According to information from Bloomberg, a team of engineers at the company is focused on developing touchscreen Macs. However, although everything indicates that Gurman will once again be right with his predictions, the Apple company has not yet confirmed anything in this regard.

For now, Apple may try its luck integrating a touch screen into its laptops to further boost Mac sales as of late, generating more revenue than iPad sales.

It’s also likely that the tech company is looking for a way to do this maintain the popularity of their popular computers and redesigning its functions could be fundamental.

Apple has already decided that macOS will gradually incorporate features from mobile operating systems, such as those popularized by the iPhone and what happened with the MacBook Pro.
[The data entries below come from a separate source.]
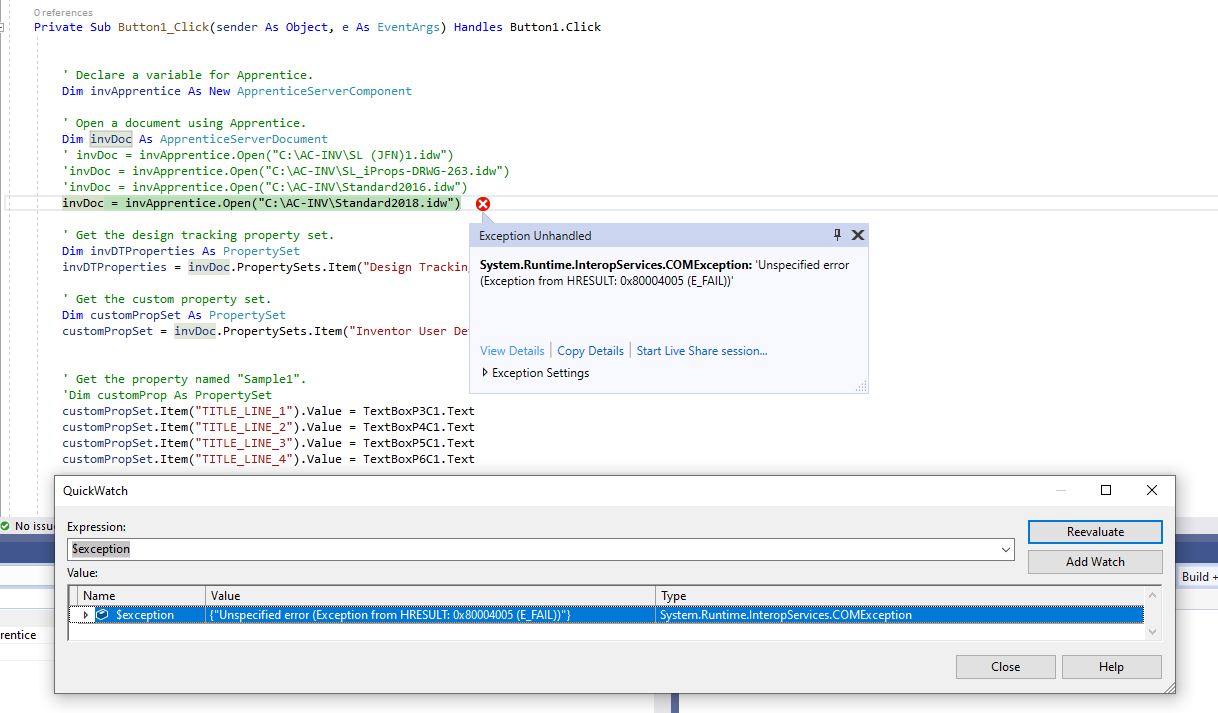Click the Copy Details link
This screenshot has height=713, width=1218.
(590, 351)
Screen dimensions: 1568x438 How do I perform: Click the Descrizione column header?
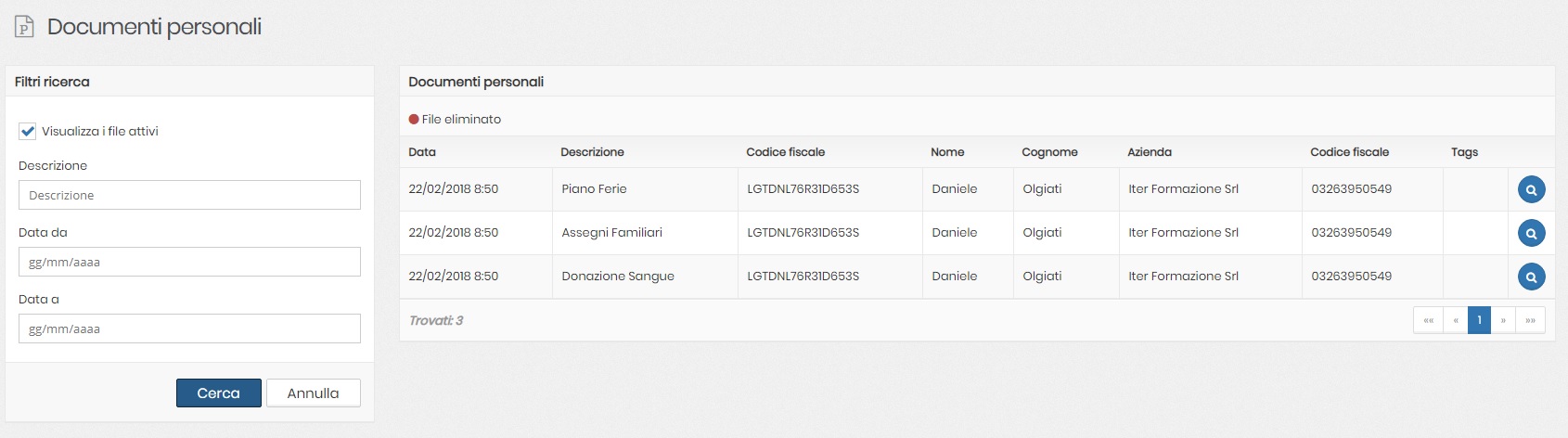tap(592, 152)

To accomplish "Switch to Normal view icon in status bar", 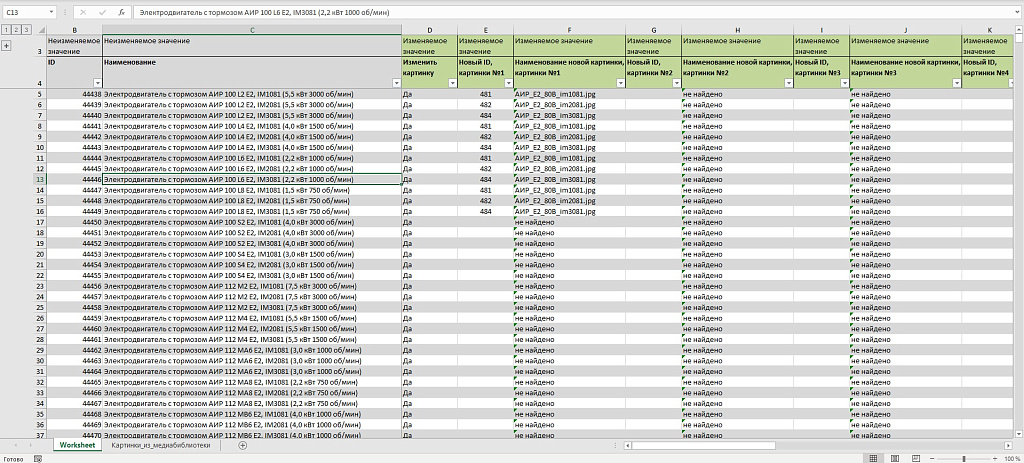I will (873, 458).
According to Gurman’s theories, the current model would keep the design of the Mac that we already know, the only difference being the incorporation of a touch screen and a stand.

Apple shares in free fall

The year for the Cupertino-based tech giant started off far from what was expected. The company that makes the Mac and iPhone saw its shares fall 3.74%, which left the company, for the first time since August 2020, with a market valuation of less than US$2 trillion.

The company even hit $3 trillion a year ago, which means this in 12 months it has lost a third of its value.

The losses are not only due to the general stock market crashes due to the economic slowdown and higher interest rates – 2022 was the worst year for Wall Street since the 2008 financial crisis – but Apple has also suffered in recent months of delays at its cell phone factories in China due to coronavirus rebounds in that country, leading banks and market analysts to trim their sales prospects.

The trade newspaper Nikkei Asia reported that the company has asked many of its suppliers about reduce component orders for AirPods, Apple Watch and MacBook, due to lower demand.

This led to the losses recorded, to which was added a downward revision of its shares by the bank BNP Paribas.

“Apple has always been seen as a safe stock and when people generally throw in the towel, that’s when they sell Apple,” Matt Maley, a market strategist at Miller Tabak, told Bloomberg.

However, other analysts put a damper on the slump, noting that factories in China are already operating at 90% capacity and that much of the lost sales will be recovered in the second quarter of this year.

Up until last December – the month in which its price fell 12% – Apple’s stock used to outperform the rest of the tech companies in the face of the big dividends it paid out, and the belief that its consumers’ loyalty to its products would protect it from a downturn in the economy.

Apple was the only company left in the world worth more than $2 trillion. Microsoft also reached that level, but fell below that level last year.

With information from La Vanguardia.